**Task requirements:**
#1 In the passage on US debt, why are potential creditors becoming wary of propping up the American economy? Answer in one to three sentences.
#2 Please reproduce everything from "None of this" down to "political relations elsewhere." in the passage on US debt.

**Extract:**
::::::
None of this would necessarily be so bad if the USA could demonstrate a healthy enough growth rate (debt to GDP ratio) to persuade creditors to keep on buying government securities and the like.

But increasingly, potential creditors are becoming wary of propping up the flagging economy of a country that starts wars it cannot end, and which threatens even ‘friendly’ countries with economic sanctions. One which tears up the United Nations charter and imposes in its place a ‘rules-based order’ answerable to the US alone, and which conducts a policy of coups, coercion, assassination and blackmail against whomsoever it chooses.

The USA should not be surprised to see a flight from the dollar as countries opt to expand and deepen commercial and political relations elsewhere.

As US geopolitical analyst Brandon J Weichert wrote recently in the National Interest magazine: “With a $1.5tn deficit this year (just this year!), $35tn in overall debt, and $1tn in interest payments this year (for one year alone!!), if the US dollar is no longer the primary global reserve currency and there is suddenly a true rival to the US currency, then the entire American financial system comes crashing down.” (America’s greatest enemy isn’t China or Russia: it’s $35tn in debt, 4 June 2024)
::::::
**Entries:**
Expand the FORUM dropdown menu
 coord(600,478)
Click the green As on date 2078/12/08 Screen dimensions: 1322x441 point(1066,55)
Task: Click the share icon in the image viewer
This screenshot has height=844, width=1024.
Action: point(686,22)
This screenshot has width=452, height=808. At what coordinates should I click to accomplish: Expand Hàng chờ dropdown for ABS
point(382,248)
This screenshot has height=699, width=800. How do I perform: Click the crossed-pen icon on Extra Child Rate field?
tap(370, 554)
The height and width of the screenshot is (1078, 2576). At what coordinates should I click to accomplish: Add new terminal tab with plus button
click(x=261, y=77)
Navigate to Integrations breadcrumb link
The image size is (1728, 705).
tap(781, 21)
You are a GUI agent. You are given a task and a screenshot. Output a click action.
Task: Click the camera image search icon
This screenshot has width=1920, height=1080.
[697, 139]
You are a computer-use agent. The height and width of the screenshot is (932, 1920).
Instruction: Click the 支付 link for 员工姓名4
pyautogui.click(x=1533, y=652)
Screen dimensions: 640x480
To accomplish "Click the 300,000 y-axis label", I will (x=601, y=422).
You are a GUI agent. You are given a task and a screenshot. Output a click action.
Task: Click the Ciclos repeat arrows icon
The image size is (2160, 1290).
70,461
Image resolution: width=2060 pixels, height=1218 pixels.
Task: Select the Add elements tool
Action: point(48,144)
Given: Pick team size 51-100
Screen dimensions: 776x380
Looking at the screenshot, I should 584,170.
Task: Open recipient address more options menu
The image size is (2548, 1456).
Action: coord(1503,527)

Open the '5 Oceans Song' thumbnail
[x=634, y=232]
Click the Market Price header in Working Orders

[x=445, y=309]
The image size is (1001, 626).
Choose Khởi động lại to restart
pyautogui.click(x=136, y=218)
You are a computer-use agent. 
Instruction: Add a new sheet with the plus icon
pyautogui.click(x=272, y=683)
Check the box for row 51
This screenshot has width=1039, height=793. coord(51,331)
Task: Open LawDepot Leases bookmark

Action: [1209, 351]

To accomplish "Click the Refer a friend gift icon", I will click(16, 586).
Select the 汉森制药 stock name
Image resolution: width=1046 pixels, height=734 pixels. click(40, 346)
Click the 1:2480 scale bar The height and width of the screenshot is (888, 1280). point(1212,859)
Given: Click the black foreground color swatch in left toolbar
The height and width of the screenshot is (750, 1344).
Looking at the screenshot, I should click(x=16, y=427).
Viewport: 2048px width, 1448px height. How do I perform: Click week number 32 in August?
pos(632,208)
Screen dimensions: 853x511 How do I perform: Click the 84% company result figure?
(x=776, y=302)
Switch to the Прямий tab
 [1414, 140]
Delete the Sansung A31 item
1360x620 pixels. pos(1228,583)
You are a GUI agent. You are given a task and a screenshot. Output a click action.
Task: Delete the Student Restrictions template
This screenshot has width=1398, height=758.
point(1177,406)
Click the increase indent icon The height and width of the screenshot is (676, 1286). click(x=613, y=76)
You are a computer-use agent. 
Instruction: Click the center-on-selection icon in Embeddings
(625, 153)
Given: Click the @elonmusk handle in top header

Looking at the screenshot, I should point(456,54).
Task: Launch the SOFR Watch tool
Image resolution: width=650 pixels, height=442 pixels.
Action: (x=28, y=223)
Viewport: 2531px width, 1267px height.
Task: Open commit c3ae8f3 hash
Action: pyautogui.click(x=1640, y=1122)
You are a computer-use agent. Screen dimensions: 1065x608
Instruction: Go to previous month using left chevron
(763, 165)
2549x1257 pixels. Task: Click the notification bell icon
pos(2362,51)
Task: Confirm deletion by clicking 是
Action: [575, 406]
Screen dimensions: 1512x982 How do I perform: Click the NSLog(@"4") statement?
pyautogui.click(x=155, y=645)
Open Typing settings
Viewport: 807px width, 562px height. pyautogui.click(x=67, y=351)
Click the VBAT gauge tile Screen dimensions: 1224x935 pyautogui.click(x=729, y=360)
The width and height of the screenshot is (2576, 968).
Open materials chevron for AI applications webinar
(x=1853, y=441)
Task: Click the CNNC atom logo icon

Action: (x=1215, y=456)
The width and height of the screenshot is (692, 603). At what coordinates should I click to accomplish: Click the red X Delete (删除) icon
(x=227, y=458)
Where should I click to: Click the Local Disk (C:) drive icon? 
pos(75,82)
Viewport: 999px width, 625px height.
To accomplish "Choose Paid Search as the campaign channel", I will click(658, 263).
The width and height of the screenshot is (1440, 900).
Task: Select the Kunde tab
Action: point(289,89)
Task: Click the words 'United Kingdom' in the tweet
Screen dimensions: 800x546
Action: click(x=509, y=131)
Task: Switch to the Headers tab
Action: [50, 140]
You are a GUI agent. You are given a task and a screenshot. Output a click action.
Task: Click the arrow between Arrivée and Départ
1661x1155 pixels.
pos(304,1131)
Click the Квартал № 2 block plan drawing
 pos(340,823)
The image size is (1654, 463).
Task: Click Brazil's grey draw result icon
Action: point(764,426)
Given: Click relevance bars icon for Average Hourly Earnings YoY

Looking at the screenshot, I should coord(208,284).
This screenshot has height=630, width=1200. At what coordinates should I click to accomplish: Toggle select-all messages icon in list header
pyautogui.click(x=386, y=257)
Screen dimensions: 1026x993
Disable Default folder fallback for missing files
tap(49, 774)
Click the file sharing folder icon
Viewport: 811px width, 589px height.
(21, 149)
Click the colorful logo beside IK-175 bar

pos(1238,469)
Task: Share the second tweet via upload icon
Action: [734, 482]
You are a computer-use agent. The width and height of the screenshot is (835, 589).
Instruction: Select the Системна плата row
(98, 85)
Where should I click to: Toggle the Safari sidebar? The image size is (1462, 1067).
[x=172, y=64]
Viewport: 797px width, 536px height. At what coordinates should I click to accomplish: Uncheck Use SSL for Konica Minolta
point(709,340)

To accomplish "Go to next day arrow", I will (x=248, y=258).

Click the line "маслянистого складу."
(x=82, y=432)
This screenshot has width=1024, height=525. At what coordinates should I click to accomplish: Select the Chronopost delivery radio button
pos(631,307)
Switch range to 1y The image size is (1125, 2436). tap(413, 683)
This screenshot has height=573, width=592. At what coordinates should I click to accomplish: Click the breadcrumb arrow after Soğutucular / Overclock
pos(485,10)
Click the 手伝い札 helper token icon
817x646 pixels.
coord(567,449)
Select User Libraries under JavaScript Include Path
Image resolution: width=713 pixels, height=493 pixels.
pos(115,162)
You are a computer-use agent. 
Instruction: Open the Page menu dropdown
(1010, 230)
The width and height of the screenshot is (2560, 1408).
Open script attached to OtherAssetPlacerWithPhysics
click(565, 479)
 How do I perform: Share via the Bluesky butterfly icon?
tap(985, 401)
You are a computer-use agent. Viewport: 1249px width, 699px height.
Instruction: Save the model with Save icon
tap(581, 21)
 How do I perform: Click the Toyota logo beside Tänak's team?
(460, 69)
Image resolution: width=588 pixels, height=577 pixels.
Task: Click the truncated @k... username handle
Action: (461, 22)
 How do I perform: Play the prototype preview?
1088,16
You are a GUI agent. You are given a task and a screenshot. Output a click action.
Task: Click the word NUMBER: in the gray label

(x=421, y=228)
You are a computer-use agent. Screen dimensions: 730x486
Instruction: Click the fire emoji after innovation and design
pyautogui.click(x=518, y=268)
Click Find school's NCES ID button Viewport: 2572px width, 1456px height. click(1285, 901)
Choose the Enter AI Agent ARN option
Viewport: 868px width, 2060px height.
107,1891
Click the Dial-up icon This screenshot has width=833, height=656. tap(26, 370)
::::::
**Worked answers:**
#1 Potential creditors are wary because the US starts wars it cannot end and threatens even "friendly" countries with economic sanctions. It has also torn up the United Nations charter in favor of a "rules-based order" answerable to the US alone. It pursues coups, coercion, assassination and blackmail against whomever it chooses.

#2
None of this would necessarily be so bad if the USA could demonstrate a healthy enough growth rate (debt to GDP ratio) to persuade creditors to keep on buying government securities and the like.

But increasingly, potential creditors are becoming wary of propping up the flagging economy of a country that starts wars it cannot end, and which threatens even ‘friendly’ countries with economic sanctions. One which tears up the United Nations charter and imposes in its place a ‘rules-based order’ answerable to the US alone, and which conducts a policy of coups, coercion, assassination and blackmail against whomsoever it chooses.

The USA should not be surprised to see a flight from the dollar as countries opt to expand and deepen commercial and political relations elsewhere.